Tallon Smith
As December rolls around, Ben Goodman flips the calendar to an unwanted milestone.
Today, December 17, marks three years since Warrnambool’s Gunditjmara Bulls defeated Stawell Mounties 22-8 in the Grand Final of the Limestone Coast Rugby League, a five-team cross border league featuring three other clubs, another from Warrnambool, and two from SA in Naracoorte Jets and Mount Gambier’s Blue Lake Knights.
Fast-forward three years, and that was the last game of competitive rugby league played in the region, and the Knights remain the only active club.
The President of the Knights club, Goodman remains a passionate advocate for growing the game in Eastern SA and across the border in Western Victoria, but struggles to comprehend how a thriving competition disappeared overnight.

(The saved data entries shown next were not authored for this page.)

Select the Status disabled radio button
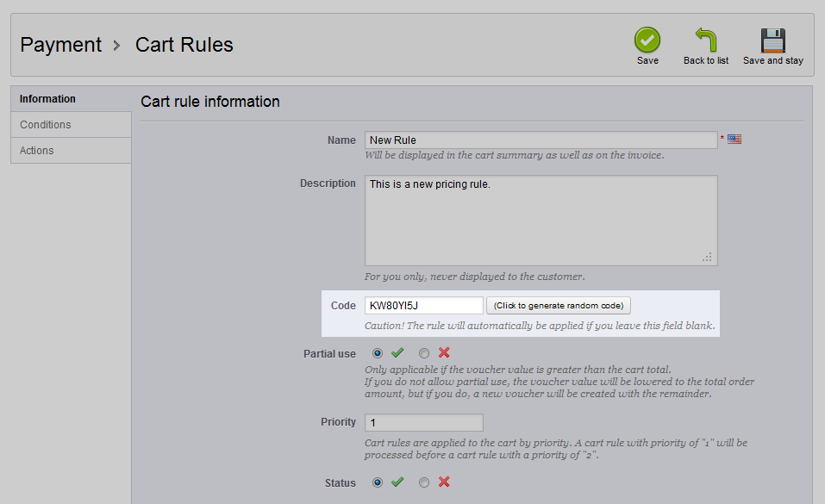The height and width of the screenshot is (504, 825). [x=424, y=482]
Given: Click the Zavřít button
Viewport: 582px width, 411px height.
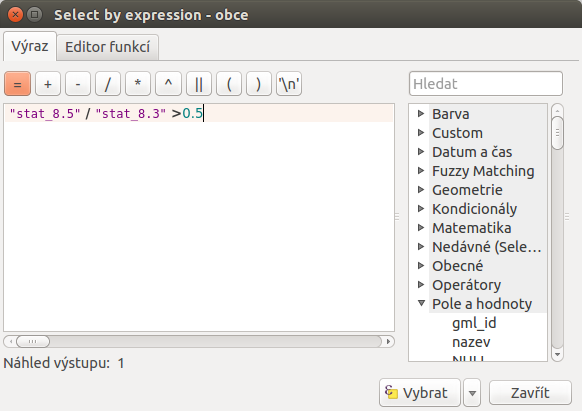Looking at the screenshot, I should [530, 393].
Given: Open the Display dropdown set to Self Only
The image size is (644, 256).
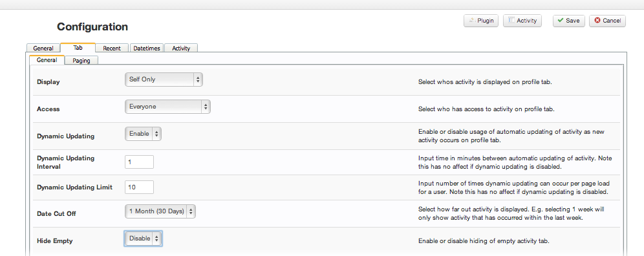Looking at the screenshot, I should coord(164,80).
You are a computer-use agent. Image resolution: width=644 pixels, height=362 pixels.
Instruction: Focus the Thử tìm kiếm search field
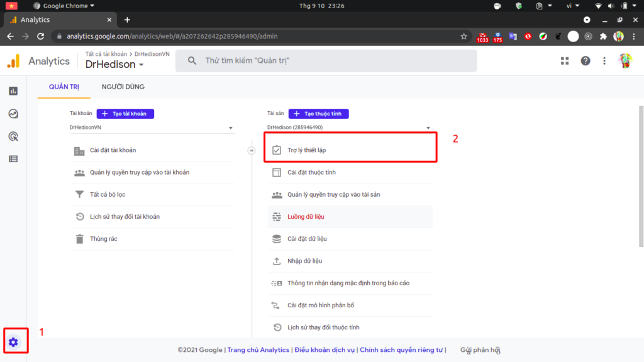pyautogui.click(x=326, y=61)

“We were a five team, four town comp, to the point where we’re now a one team, one town league, trying to scratch together enough players to play a nine-on-nine for the fun of it,” he said.

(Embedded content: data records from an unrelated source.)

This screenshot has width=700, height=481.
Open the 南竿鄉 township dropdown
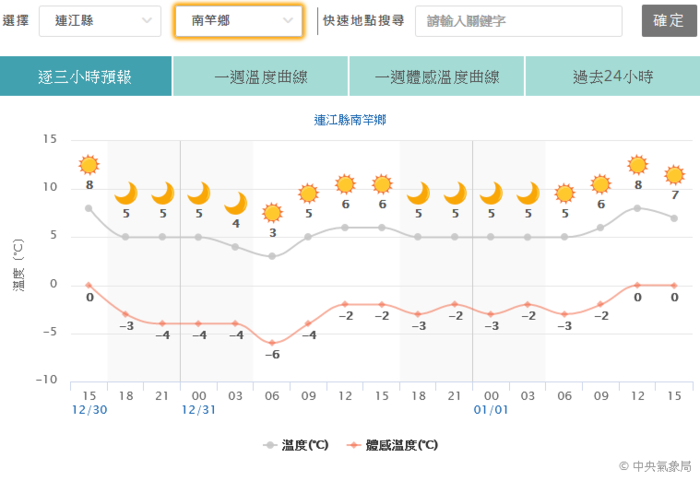pyautogui.click(x=239, y=21)
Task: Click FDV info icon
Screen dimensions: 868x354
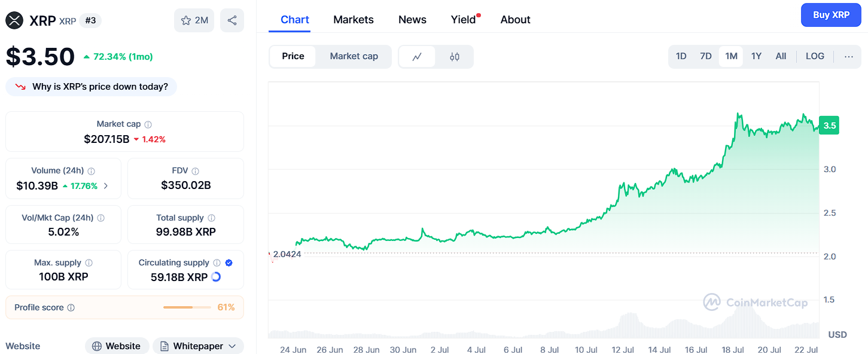Action: click(x=196, y=171)
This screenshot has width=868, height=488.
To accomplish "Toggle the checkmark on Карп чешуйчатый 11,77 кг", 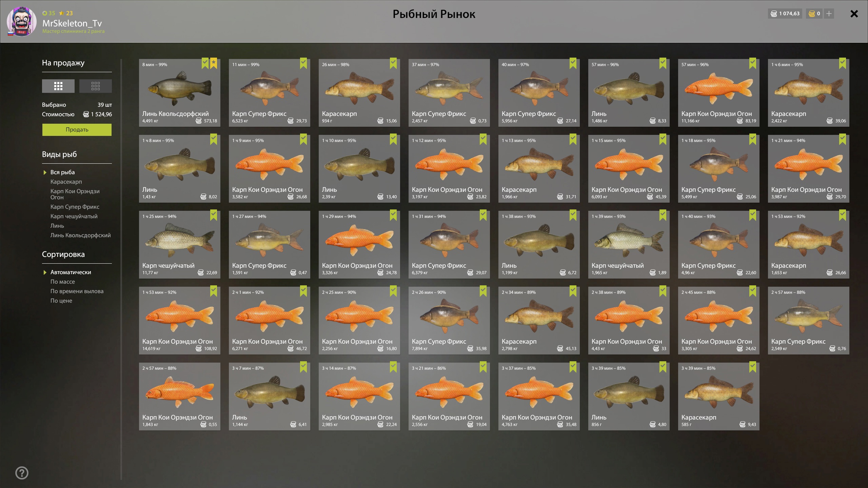I will click(x=214, y=215).
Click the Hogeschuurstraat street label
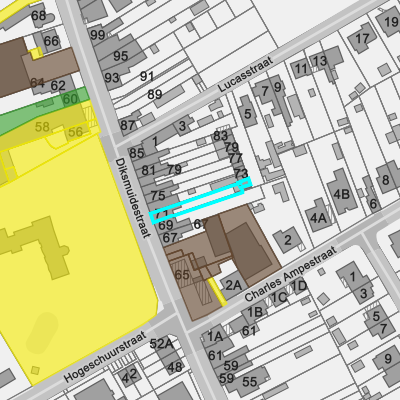This screenshot has height=400, width=400. pos(105,357)
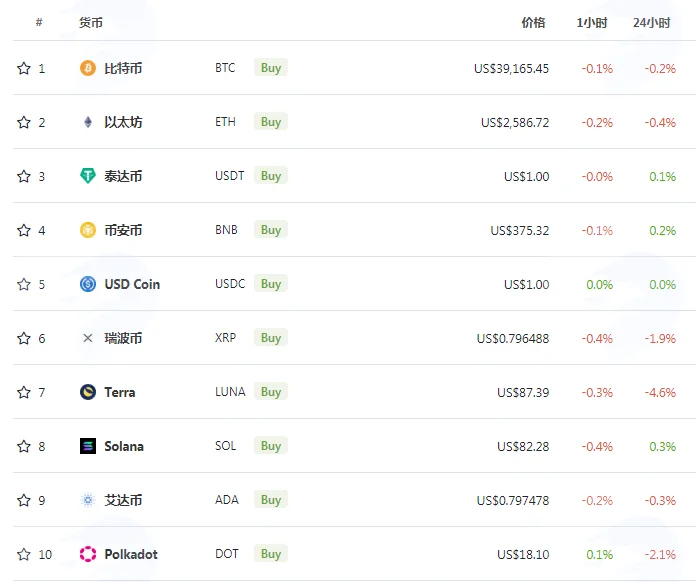Click the Bitcoin orange coin icon

[87, 68]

“Four of the five clubs have now formally folded because there is no support or future prospects for them.
“It’s the number one question when anyone new turns up, ‘what size is your comp and how many teams play’, and you’ve got to sit there and explain to them, at the moment, it’s just us.”

Goodman is the first to admit that there were problems with the Limestone Coast competition.
In covering such a large area, minimising travel with clever draw arrangement was paramount to ensuring the success of the league, which operated with a hub model more like Magic Rounds every weekend than home and away fixtures, similar to the Goulburn Murray Premiership and NSW’s Western Riverina Community Cup.
However, a combination of excessive travel due poor fixturing and decisions at a state governing body level led to the Victorian clubs suddenly splitting away in 2023 to form the Greater Western Storm Premiership, a competition which never got off the ground.
“From all the clubs, their biggest complaint was all the travel and how it wasn’t adjusted to suit, the draw was so poorly done that last time around that it made it too impractical,” Goodman said.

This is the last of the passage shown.